*Written task 1:* In the passage on mental focus in weightlifting, what activity was Jemma doing when she had a tough time this week?
*Written task 2:* Reproduce the passage on mental focus in weightlifting, starting with "With lifting weights, successes" and going on through "to lift it.", and swap "deadlifting" for "squatting".
*Written task 3:* Continue the passage on mental focus in weightlifting from the point where it stops.

To execute a movement to a high standard in the gym, for instance, you need to be switched on and in the zone. For starters, the mind has to stop chattering and firing at you messages that are defeating and unproductive.
When you are completely in ‘the now’, no fear or worry or pain exists. How do you get there? Like anything else, it comes with practice.
When I watch tennis or world class sports people in action, I see that it is not necessarily the advantage in technique or skill that makes the difference at the highest level, but the ability to return to the ‘now’ for each point or second.
With lifting weights, successes are made or broken by our state of mind. Anyone who has been on the Amazing 12 Chichester and is self-aware enough will discover this. Jemma this week had a tough time deadlifting, for instance. Admittedly, she was lifting a heavier weight than ever before, but it wasn’t a weight that was beyond her (or else I wouldn’t have prescribed it). I know that because she was able to lift it.
But in difficult moments her thoughts got the better of her. She couldn’t turn off the internal commentary.
“It’s too heavy,” she moaned. “I can’t do it.”

*Material provided:*
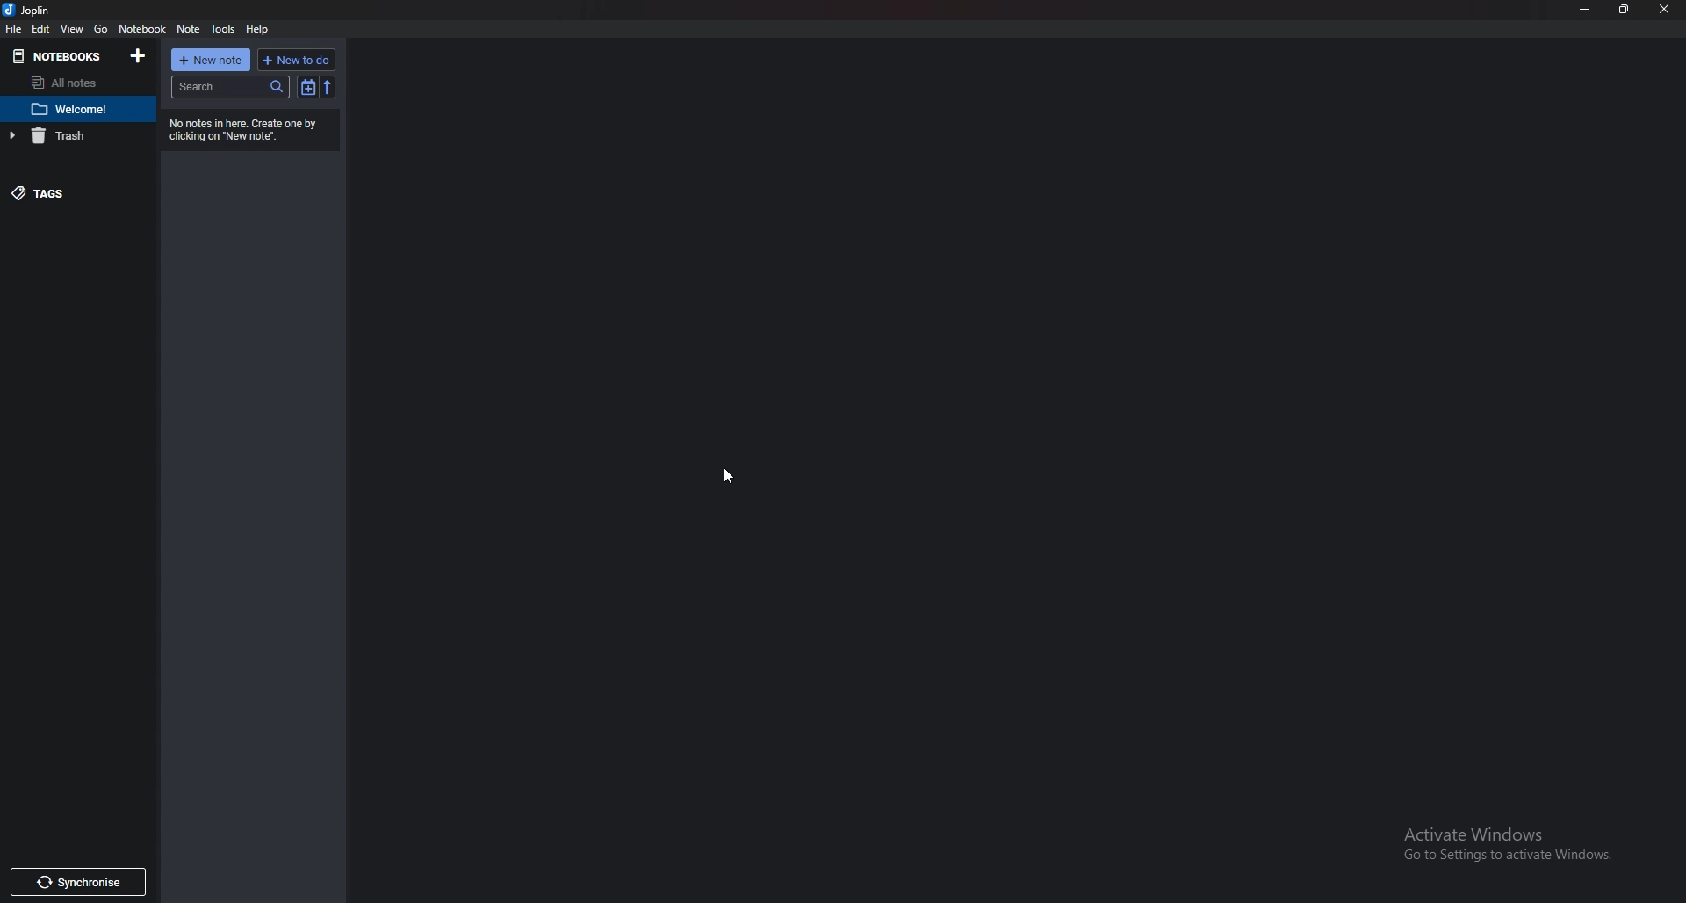 The width and height of the screenshot is (1686, 903). What do you see at coordinates (45, 28) in the screenshot?
I see `edit` at bounding box center [45, 28].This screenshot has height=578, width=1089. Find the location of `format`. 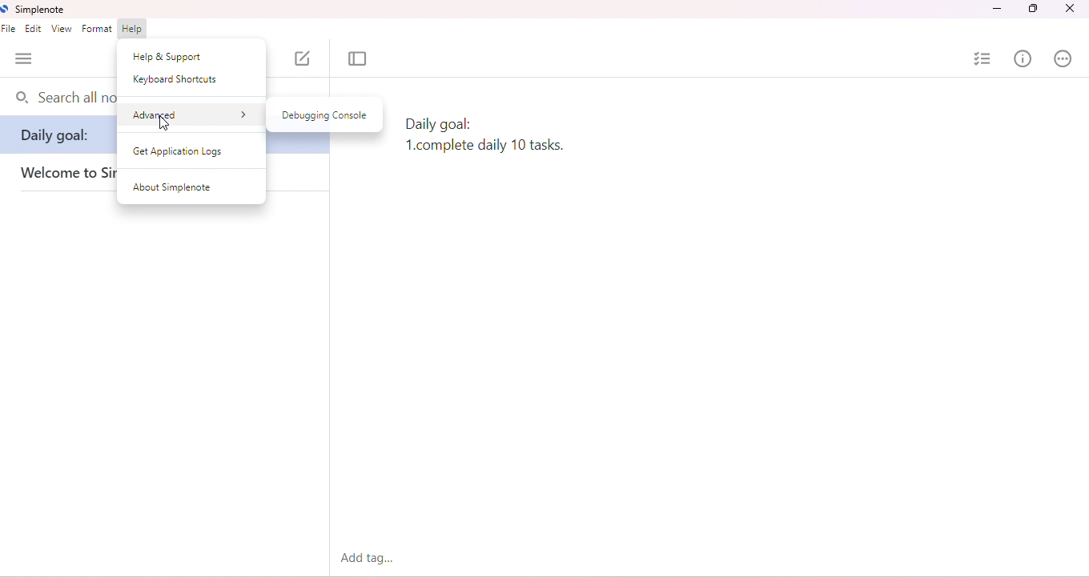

*Written response 1:* Deadlifting.

*Written response 2:*
With lifting weights, successes are made or broken by our state of mind. Anyone who has been on the Amazing 12 Chichester and is self-aware enough will discover this. Jemma this week had a tough time squatting, for instance. Admittedly, she was lifting a heavier weight than ever before, but it wasn’t a weight that was beyond her (or else I wouldn’t have prescribed it). I know that because she was able to lift it.

*Written response 3:*
“It’s not the weight that’s too heavy. It’s the weight of your thoughts that is too heavy,” I replied.
As Eckhart Tolle says in his brilliant book, The Power of Now, “When you are full of problems, there is no room for anything new to enter, no room for a solution.”
Jemma had lost focus. She became consumed by her grip, the previous set, the difficult repetition, the stressful week she’d had, the heat and a host of other thoughts that got in the way of her completing the lift.
Remember, it’s our Central Nervous System that calls the shots. The CNS will protect us if it senses a threat too great. The more we keep feeding it messages of concern or worry or fear or doubt, the less chance we have of being granted the strength to fulfil the task.
Here’s the take-away: challenge yourself to stay in the ‘now’ moment. Give your training complete focus. It doesn’t mean you can’t socialise with those around you. It means that when the time comes to actually train or spring to action or pick up the weights, put ALL of your attention into what you are doing.
Don’t beat yourself up if you can’t maintain it for even short periods. But notice what happens when you do. The mere action of noticing will restore you to the present.
In that space, though, you are not only free of worry, but your actions are more deliberate, movements far more precise and, most importantly, the risk of injury much less.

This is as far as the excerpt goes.